While at Tampa General, she had Googled Division I-A athletes with a similar diagnosis, but could not find athletes her age who had played with MS.
She needed to know that she could compete again.
“It was more of a mental thing in my head,” Brabencova said. “Everybody has something they don’t talk about getting through things or like pain and stuff. There’s no reason for me to stop doing what I can do, and it made me realize to be happy that I can (play) now because there can be times (in the future) where I cannot (play).”
A TAMPA SUPPORT SYSTEM
The USF women have these words to live by this season: work over talent, trust, inseparable.
The No. 14 Bulls are 10-1 with their highest ranking in program history. Brabencova, who averages around 16 minutes and 5.9 points per game, has been symptom free during her sophomore season.
Teammates have figured out how to approach her on the good and bad days.

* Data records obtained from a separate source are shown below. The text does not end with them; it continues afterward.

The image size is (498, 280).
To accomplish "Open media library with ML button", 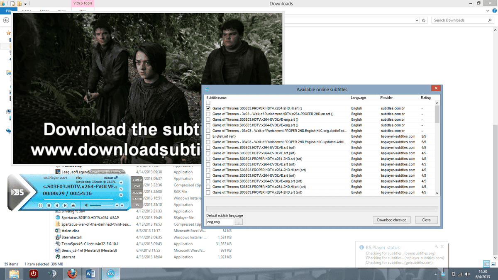I will tap(121, 183).
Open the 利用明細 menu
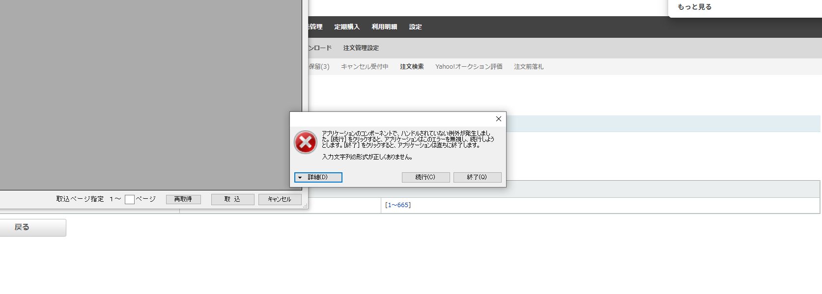 click(x=384, y=27)
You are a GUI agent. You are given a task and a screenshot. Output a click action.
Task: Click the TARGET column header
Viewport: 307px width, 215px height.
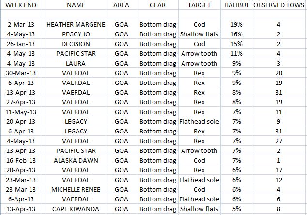click(199, 5)
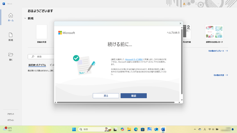This screenshot has width=237, height=133.
Task: Open Microsoft Store from the taskbar
Action: (143, 129)
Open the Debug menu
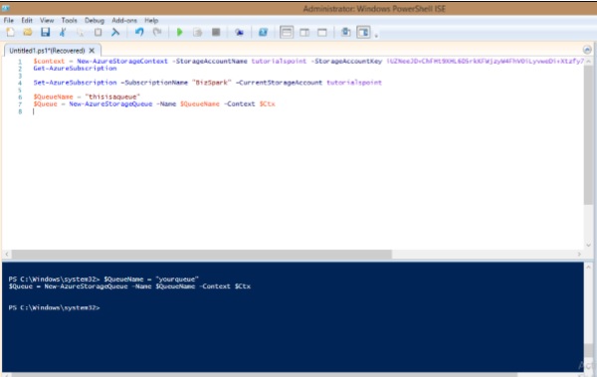Screen dimensions: 597x377 click(95, 20)
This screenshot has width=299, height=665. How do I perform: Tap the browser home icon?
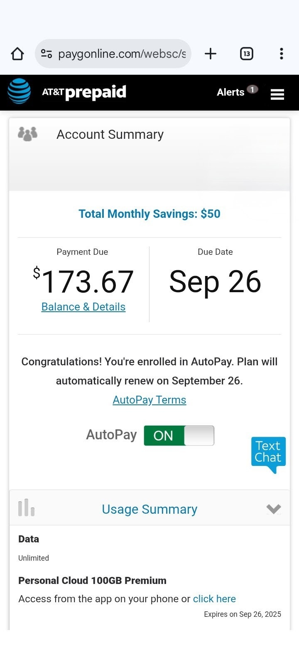click(17, 54)
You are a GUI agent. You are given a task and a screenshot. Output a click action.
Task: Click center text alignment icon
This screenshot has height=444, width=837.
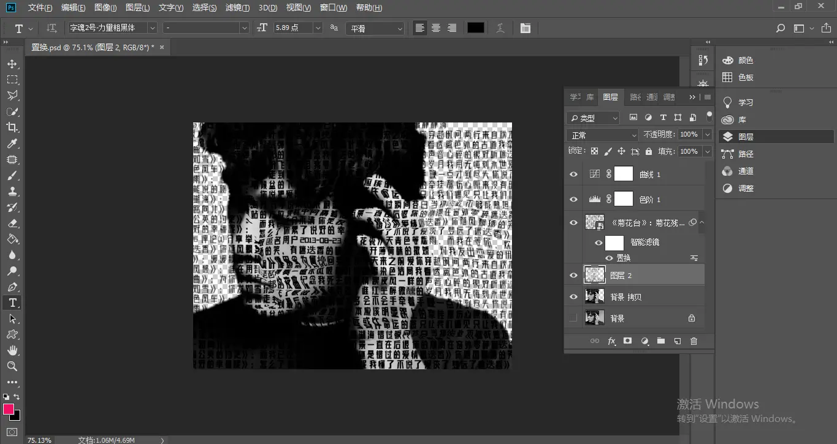[x=436, y=28]
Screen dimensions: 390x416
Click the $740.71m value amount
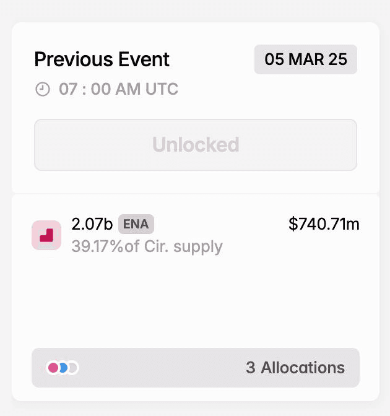[324, 224]

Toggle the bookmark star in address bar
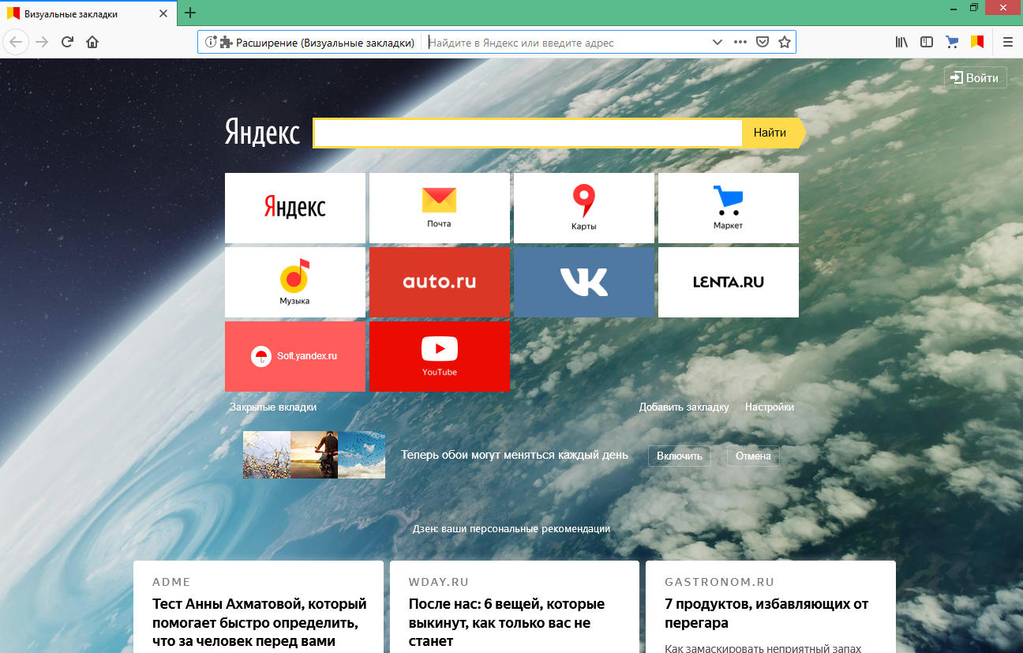tap(785, 42)
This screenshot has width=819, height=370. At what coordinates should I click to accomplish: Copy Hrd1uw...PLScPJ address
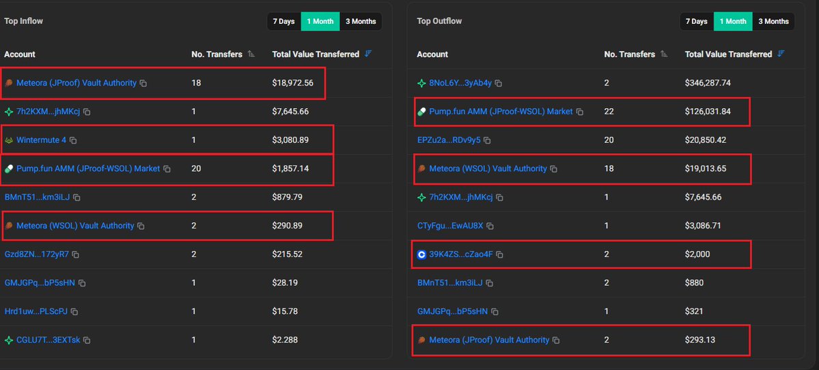[74, 312]
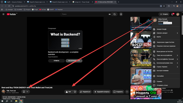Open the TML Tool Lab channel link
183x103 pixels.
(x=11, y=91)

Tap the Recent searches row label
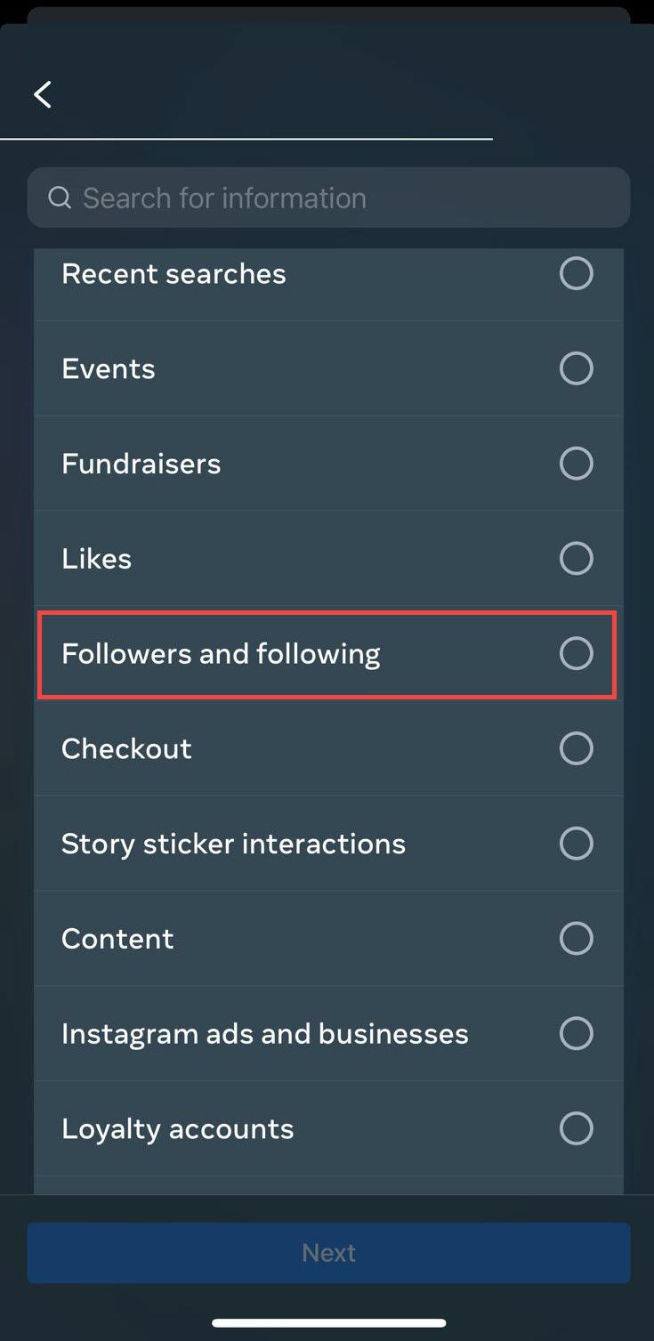pyautogui.click(x=174, y=273)
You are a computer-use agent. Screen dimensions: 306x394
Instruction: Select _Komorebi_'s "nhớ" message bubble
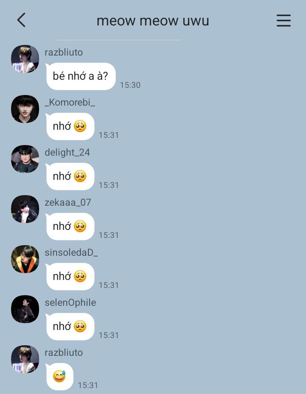pos(70,126)
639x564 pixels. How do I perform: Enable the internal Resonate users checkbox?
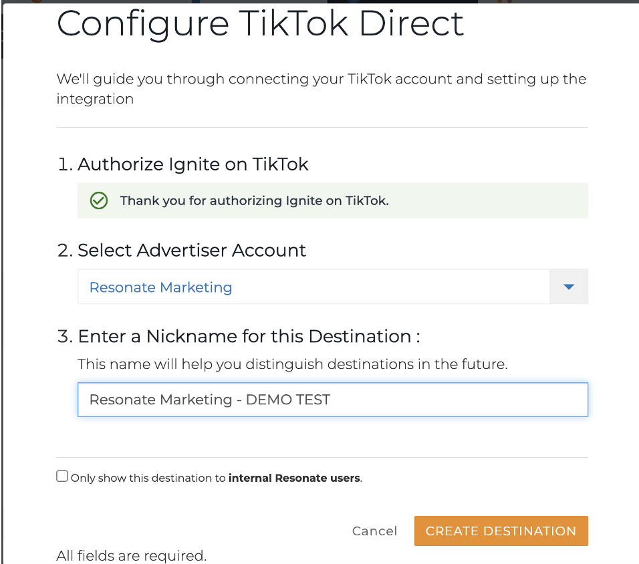(62, 476)
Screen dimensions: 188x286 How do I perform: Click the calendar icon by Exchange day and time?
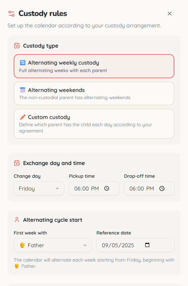pyautogui.click(x=17, y=163)
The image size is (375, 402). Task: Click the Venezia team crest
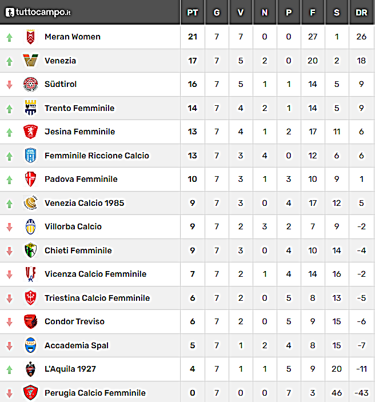coord(30,61)
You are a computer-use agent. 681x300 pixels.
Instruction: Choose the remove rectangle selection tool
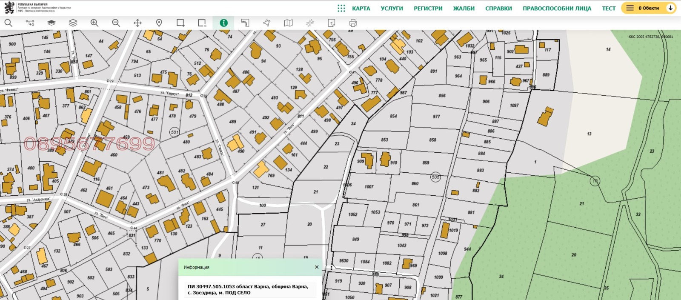click(202, 23)
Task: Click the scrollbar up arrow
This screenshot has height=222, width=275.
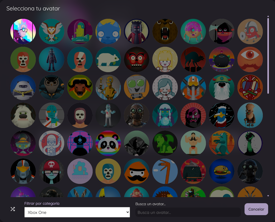Action: (268, 17)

“She was kind of figuring (things) out, as well as we were, about how to talk about her health, how to fight with that because she has many days that she doesn’t feel good,” redshirt freshman guard Mihaela Lazic said. “I just think from my perspective, how I felt, I told her, ‘Hey, I’m here for you.’ Just one minute to talk, and she feels better.”
Brabencova says she’s a different person, a better person since her diagnosis. Her teammates say she’s the same Brabencova they have always known and loved.
“Broby’s a fighter,” Lazic said. “She’s been through so much. And I realize that she needs us. She taught me that anything you go through just makes you stronger. She’s been a motivation to so many people out there.”
“She’s really strong handling this on the best level possible,” added redshirt junior center Tereza Vitulova, a Czech Republic native who grew up playing with Brabencova. “She’s working so hard on the court and outside of it, dealing with all of this, and no one can imagine what she’s going through.”
Brabencova’s routine really hasn’t had to change that much. She sees Fanelli daily so the trainer can wrap her ankles and make sure that she is staying hydrated in addition to getting enough rest.
Other than that, it’s business as usual.
Brabencova has opened up more to people, sharing her thoughts and truths instead of pretending everything is okay all of the time. She is trying to let go of needing to control everything. And she’s better at expressing her feelings.
“My new motto is every time it can be worse,” she said. “Somewhere, someone it can always be worse. I just do me every day and try to keep it positive. I have people around me who help me a lot through this.”